Quantitative structure-activity studies on aldehyde oxidase inhibitors
Abstract
Aldehyde oxidase (AOX) (EC1.2.3.1) is a cytosolic enzyme belongs to molybdo-flavoenzyme family. This enzyme is responsible for metabolism of nitrogen-containing drugs as well as oxidation products of CYP450 and monoamine oxidase. Several drugs can inhibit AOX and co-administration with drugs metabolized by this enzyme can induce drug-drug interactions. Therefore, prediction of biological activity of AOX inhibitors via computational approaches is of importance in the field of drug toxicity and drug-drug interaction. Objective:The purpose of this study was prediction of biological activity of AOX inhibitors using quantitative structure-activity relationship. Materials and methods:Following the data collection, the structures of AOX inhibitors were generated and energy minimized using Hyperchem software. For 2D-QSAR, genetic algorithm was employed for model development.

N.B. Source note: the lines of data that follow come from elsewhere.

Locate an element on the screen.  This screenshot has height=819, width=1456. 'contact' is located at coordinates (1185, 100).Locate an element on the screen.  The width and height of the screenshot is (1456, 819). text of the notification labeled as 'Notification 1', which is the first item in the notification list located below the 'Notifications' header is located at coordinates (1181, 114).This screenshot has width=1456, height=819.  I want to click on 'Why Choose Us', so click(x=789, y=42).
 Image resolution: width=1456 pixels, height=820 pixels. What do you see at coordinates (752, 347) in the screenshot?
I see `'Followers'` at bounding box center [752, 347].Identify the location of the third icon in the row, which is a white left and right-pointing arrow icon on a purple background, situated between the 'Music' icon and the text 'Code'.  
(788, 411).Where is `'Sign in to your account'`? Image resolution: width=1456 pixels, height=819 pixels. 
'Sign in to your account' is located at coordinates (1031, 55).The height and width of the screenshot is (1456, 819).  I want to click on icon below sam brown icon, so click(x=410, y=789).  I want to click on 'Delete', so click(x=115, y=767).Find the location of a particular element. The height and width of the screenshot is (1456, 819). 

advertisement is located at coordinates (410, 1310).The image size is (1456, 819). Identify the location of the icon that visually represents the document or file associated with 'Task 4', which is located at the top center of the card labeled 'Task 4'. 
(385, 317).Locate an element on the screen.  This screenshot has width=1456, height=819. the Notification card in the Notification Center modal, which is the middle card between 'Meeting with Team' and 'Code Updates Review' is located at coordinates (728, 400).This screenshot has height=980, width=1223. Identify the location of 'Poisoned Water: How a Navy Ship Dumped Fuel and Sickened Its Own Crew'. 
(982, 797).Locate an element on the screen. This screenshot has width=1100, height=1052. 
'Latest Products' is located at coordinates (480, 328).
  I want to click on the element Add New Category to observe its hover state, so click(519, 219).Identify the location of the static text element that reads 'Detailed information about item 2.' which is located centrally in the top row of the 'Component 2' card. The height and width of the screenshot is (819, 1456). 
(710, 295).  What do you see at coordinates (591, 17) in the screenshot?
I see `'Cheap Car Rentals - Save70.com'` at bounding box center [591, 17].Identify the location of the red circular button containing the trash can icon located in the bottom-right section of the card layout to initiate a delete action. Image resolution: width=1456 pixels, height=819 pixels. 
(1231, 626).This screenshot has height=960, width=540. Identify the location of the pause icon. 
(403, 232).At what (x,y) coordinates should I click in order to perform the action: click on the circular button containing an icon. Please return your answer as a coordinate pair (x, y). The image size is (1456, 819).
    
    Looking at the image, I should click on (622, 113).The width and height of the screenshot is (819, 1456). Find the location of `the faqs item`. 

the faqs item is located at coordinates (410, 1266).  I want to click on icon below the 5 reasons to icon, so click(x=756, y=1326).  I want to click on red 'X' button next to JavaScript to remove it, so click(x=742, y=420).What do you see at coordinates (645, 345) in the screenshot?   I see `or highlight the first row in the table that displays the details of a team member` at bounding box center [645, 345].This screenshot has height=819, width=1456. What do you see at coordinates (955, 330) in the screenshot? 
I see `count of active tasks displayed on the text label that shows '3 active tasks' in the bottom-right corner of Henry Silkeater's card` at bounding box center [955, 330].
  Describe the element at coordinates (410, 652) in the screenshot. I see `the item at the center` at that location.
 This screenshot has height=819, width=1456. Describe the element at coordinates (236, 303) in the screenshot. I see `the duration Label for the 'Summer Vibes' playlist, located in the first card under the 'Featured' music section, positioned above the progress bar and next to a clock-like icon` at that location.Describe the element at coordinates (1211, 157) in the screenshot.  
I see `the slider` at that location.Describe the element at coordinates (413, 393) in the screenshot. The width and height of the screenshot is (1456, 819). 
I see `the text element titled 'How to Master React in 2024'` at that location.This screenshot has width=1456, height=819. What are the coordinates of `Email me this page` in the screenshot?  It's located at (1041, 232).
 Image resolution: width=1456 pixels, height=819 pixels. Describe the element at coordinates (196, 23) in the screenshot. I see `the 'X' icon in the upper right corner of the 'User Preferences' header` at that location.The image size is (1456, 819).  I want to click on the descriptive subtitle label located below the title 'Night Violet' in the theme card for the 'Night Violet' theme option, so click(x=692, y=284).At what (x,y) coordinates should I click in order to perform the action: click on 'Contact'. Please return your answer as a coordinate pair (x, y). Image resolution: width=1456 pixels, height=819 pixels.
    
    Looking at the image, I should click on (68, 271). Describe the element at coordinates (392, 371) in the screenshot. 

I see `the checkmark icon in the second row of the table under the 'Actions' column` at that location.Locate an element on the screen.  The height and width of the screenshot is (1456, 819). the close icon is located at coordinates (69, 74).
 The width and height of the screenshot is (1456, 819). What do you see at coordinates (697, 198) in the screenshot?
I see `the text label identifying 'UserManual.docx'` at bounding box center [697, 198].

For developing model using 3D-QSAR study, Pentacle program and PLS method were applied. In the case of model using 6D-QSAR method, Quasar software and genetic algorithm were utilized. Finally, cross validation was performed for each of generated QSAR models. Results:Analysis the results demonstrated that the 2D-QSAR and 6D-QSAR models were capable of predicting biological activity of AOX inhibitors. By inspection of statistical metrics, 6D-QSAR model provides better prediction of endpoint values. However, the 3D-QSAR based model was not successful in prediction of AOX inhibitory activity based on externally validated values.
Conclusion: The results of the current investigation can be used for prediction of AO inhibitors in the field of drug toxicity and drug-drug interaction studies.